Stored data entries
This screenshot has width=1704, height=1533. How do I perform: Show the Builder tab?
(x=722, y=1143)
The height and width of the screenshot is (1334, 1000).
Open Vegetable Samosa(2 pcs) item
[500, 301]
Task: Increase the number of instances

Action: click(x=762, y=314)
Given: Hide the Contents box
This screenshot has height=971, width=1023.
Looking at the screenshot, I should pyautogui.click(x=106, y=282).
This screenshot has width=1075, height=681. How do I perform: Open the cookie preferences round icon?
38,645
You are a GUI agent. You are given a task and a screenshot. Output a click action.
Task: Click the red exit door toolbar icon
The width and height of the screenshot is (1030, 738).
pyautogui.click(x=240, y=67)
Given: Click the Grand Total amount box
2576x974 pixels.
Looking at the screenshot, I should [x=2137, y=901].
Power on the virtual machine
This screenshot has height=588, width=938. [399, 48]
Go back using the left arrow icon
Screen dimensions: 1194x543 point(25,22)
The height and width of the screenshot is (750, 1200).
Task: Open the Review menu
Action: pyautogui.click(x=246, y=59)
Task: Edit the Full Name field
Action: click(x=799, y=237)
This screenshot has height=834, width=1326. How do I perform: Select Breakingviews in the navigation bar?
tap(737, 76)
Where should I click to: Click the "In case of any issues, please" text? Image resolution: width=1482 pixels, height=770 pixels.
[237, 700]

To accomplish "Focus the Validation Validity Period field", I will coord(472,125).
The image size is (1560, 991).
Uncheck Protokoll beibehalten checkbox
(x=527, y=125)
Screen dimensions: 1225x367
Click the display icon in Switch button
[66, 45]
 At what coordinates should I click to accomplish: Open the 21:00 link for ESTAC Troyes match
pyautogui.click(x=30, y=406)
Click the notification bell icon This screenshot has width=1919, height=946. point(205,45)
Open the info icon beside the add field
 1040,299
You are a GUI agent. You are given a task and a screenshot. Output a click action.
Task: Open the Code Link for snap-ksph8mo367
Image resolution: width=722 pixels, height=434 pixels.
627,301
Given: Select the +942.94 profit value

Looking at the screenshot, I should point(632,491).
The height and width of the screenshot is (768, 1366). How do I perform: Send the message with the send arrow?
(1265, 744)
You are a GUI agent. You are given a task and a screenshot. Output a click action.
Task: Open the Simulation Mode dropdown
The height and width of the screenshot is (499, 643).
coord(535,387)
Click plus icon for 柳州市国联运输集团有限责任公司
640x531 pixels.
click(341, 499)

## Problem requirements
Your task is to retype all of the records exactly.

## Response to the task
This screenshot has width=1704, height=1533. How do I perform: Show the Builder tab?
(x=722, y=1143)
The height and width of the screenshot is (1334, 1000).
Open Vegetable Samosa(2 pcs) item
[500, 301]
Task: Increase the number of instances

Action: click(x=762, y=314)
Given: Hide the Contents box
This screenshot has height=971, width=1023.
Looking at the screenshot, I should pyautogui.click(x=106, y=282).
This screenshot has width=1075, height=681. How do I perform: Open the cookie preferences round icon?
38,645
You are a GUI agent. You are given a task and a screenshot. Output a click action.
Task: Click the red exit door toolbar icon
The width and height of the screenshot is (1030, 738).
pyautogui.click(x=240, y=67)
Given: Click the Grand Total amount box
2576x974 pixels.
Looking at the screenshot, I should [x=2137, y=901].
Power on the virtual machine
This screenshot has height=588, width=938. [399, 48]
Go back using the left arrow icon
Screen dimensions: 1194x543 point(25,22)
The height and width of the screenshot is (750, 1200).
Task: Open the Review menu
Action: pyautogui.click(x=246, y=59)
Task: Edit the Full Name field
Action: click(x=799, y=237)
This screenshot has height=834, width=1326. How do I perform: Select Breakingviews in the navigation bar?
tap(737, 76)
Where should I click to: Click the "In case of any issues, please" text? Image resolution: width=1482 pixels, height=770 pixels.
[237, 700]

To accomplish "Focus the Validation Validity Period field", I will coord(472,125).
The image size is (1560, 991).
Uncheck Protokoll beibehalten checkbox
(x=527, y=125)
Screen dimensions: 1225x367
Click the display icon in Switch button
[66, 45]
 At what coordinates should I click to accomplish: Open the 21:00 link for ESTAC Troyes match
pyautogui.click(x=30, y=406)
Click the notification bell icon This screenshot has width=1919, height=946. point(205,45)
Open the info icon beside the add field
 1040,299
You are a GUI agent. You are given a task and a screenshot. Output a click action.
Task: Open the Code Link for snap-ksph8mo367
Image resolution: width=722 pixels, height=434 pixels.
627,301
Given: Select the +942.94 profit value

Looking at the screenshot, I should point(632,491).
The height and width of the screenshot is (768, 1366). How do I perform: Send the message with the send arrow?
(1265, 744)
You are a GUI agent. You are given a task and a screenshot. Output a click action.
Task: Open the Simulation Mode dropdown
The height and width of the screenshot is (499, 643).
coord(535,387)
Click plus icon for 柳州市国联运输集团有限责任公司
640x531 pixels.
click(341, 499)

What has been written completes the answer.